The Wasteland Saga by Nick Cole

The Wasteland Saga by Nick Cole

Author:Nick Cole [Nick Cole]
Language: eng
Format: epub
Publisher: HarperCollinsPublishers
Published: 2013-09-25T22:00:00+00:00


CHAPTER FORTY FOUR

“Hold on tight.” Then, “Tighter!” screams the Boy.

Horse was sliding downslope through the scree that abutted the shattered remains of the road leading to the bridge. The Boy held on for dear life as Jin clung to him.

The guards at the bridge raised their weapons to port arms, as if this act, as it had so many times before, would bend the offenders to their will.

You said, Sergeant, Surprise the enemy and the battle might just be half won, Boy!

Horse checks a fall and the Boy yanks him on to the road and straight toward the bridge.

The riders who had followed their trail, at the top of the hill above the bridge now, began to fire down upon them.
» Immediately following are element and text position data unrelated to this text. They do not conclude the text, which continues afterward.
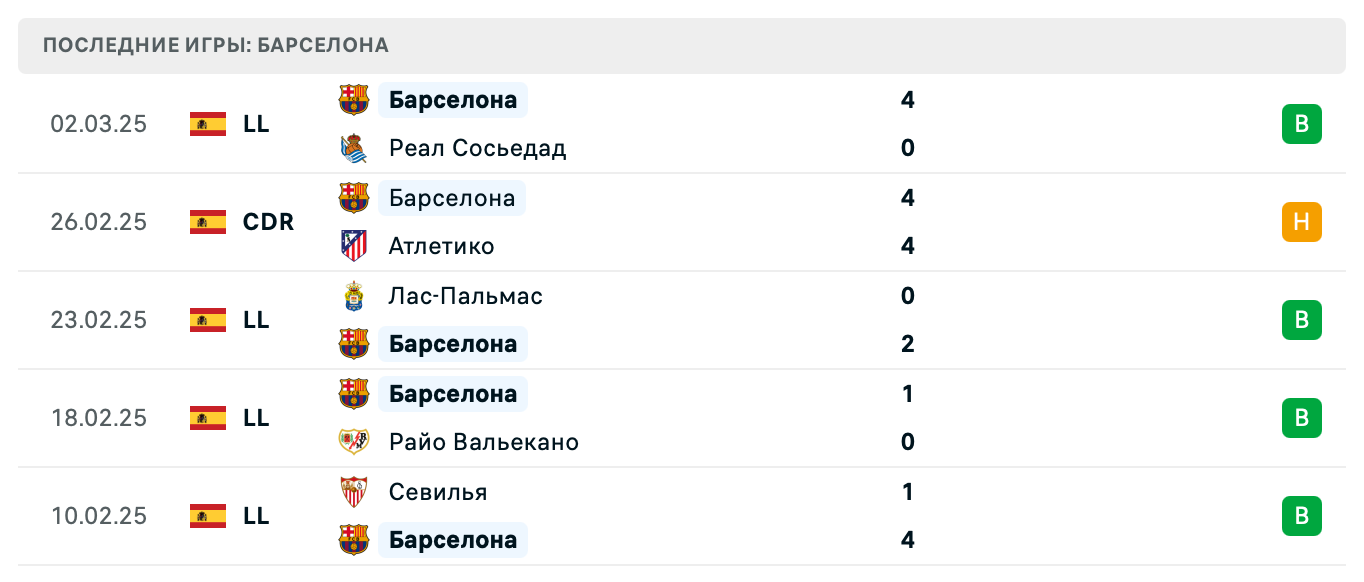Click the Севилья team name link
Image resolution: width=1364 pixels, height=582 pixels.
point(438,491)
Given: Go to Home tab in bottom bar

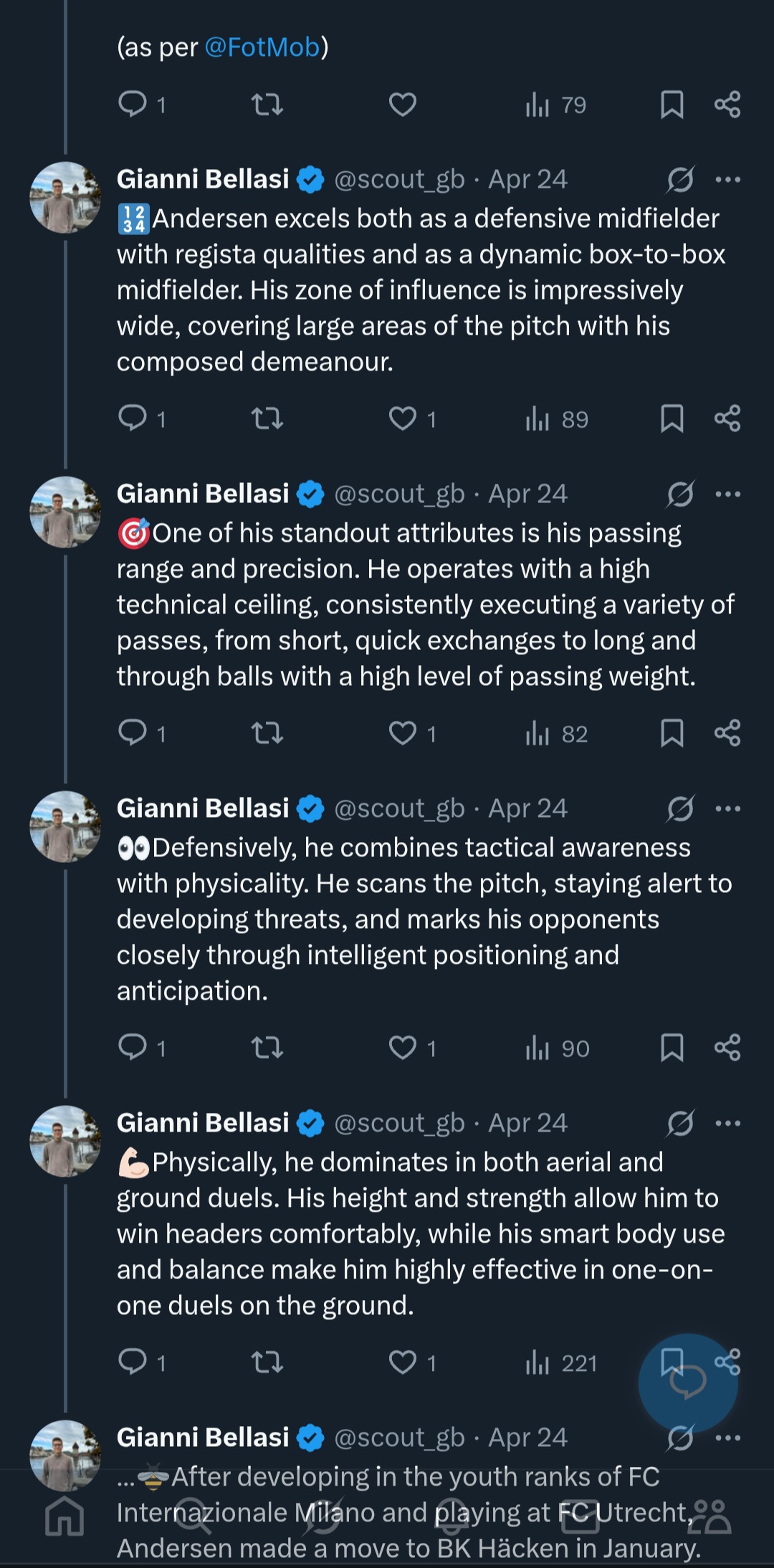Looking at the screenshot, I should 64,1516.
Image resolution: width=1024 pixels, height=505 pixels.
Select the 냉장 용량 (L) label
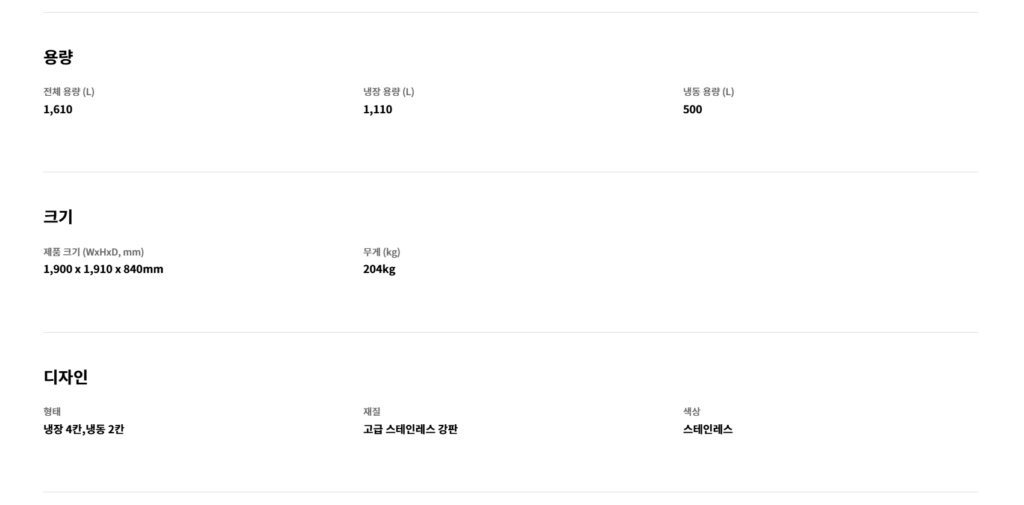pos(389,91)
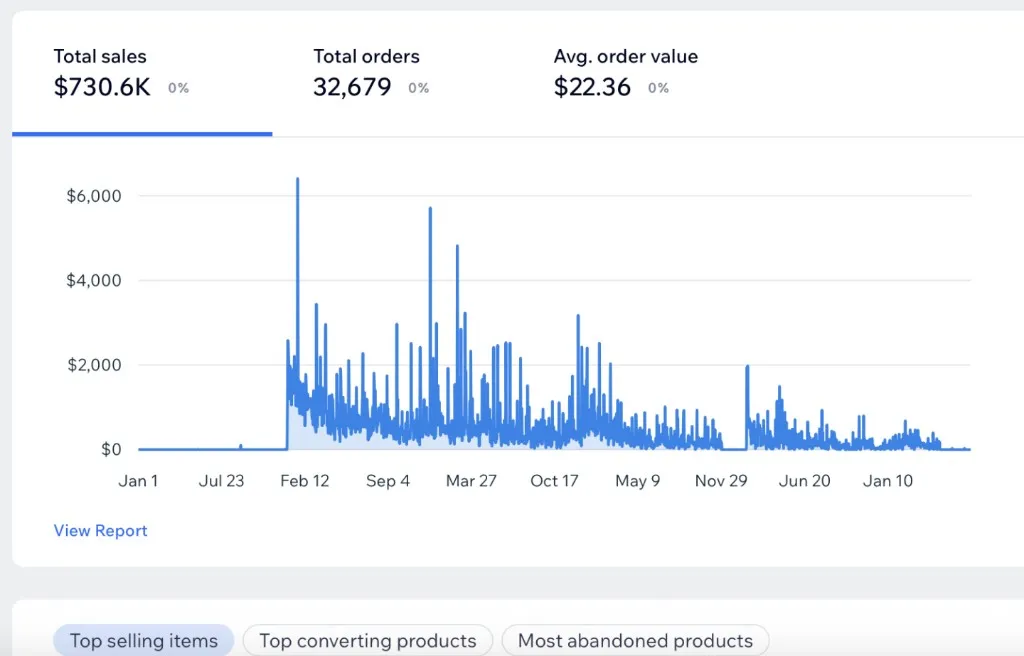The height and width of the screenshot is (656, 1024).
Task: Click the Jan 1 x-axis label
Action: coord(138,481)
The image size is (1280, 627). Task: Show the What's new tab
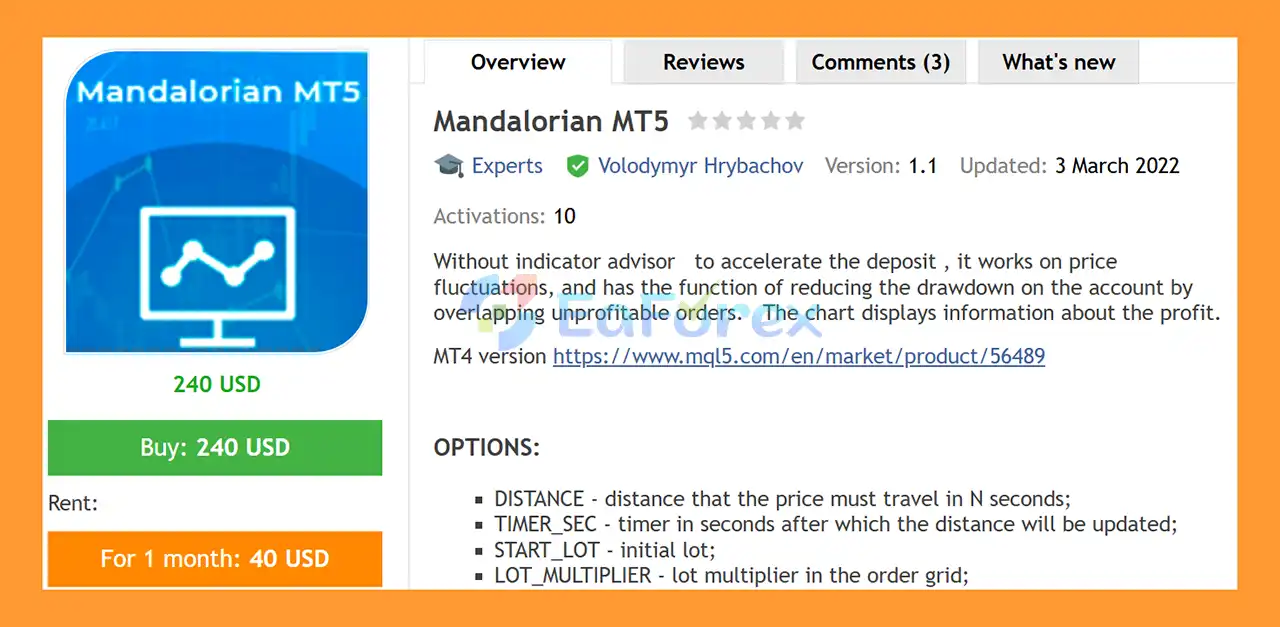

Their shots were wild and the sentries at the bridge began to scatter, fearing they were being shot at by invaders. A wild shot hit the chest of one of the Chinese bridge guards with a loud thump, knocking him to the pavement.

Horse crashed past two guards and raced onto the bridge, straining hard for the distant far end.

Great iron cables ran skyward toward the suspension pylons, but other numerous cables that once were connected to the roadway had fallen onto the bridge or lay draped in great coils spilling over the edge. It even seemed to the Boy that the bridge hung lower on one side. A few ancient trucks, decrepit with crusted rust, littered the bridge at odd angles.

“Stay to the right … it’s the safest side!” screamed Jin above the bullets, above the clop-cloppity-clop-clop of Horse’s sprint along the old roadway of the bridge.

The gusty wind dragged at the Boy’s long hair as he looked behind them to see riders and horses tumbling down the steep slope leading to the bridge.

I have a lead and a little time. That is good. But I’m riding into the unknown, and that is bad.

For a moment he felt the familiar fear that had chased him all his days. But the embrace of Jin, her thin arms about his chest, reminded him of wearing the bearskin in the dead of a winter storm.

At the end of this bridge, somewhere, there must be a cave like the bear cave for us.

Halfway across the bridge, the Boy could see the concrete piles of once–San Francisco. Huge jutting slabs of gray concrete rose up into small mountains, stacked at different protruding angles. Only a few emaciated buildings remained upright.

‘The destruction is almost complete here,’ thought the Boy, and in the moment he had this thought, his eyes, searching the rubble, watched as it began to slide in rising chalky yellow sheets of dust.

He blinked twice, assuming his eyes must be watering in the wind of the hard chase.

But now the road underneath them was shifting to the left, twisting, almost.

Cables above were waving back and forth. High and ahead, one ripped loose from the roadway and swung wildly across the bridge, sweeping a rusting wreck off the side and into the ocean below.

In San Francisco everything was shaking.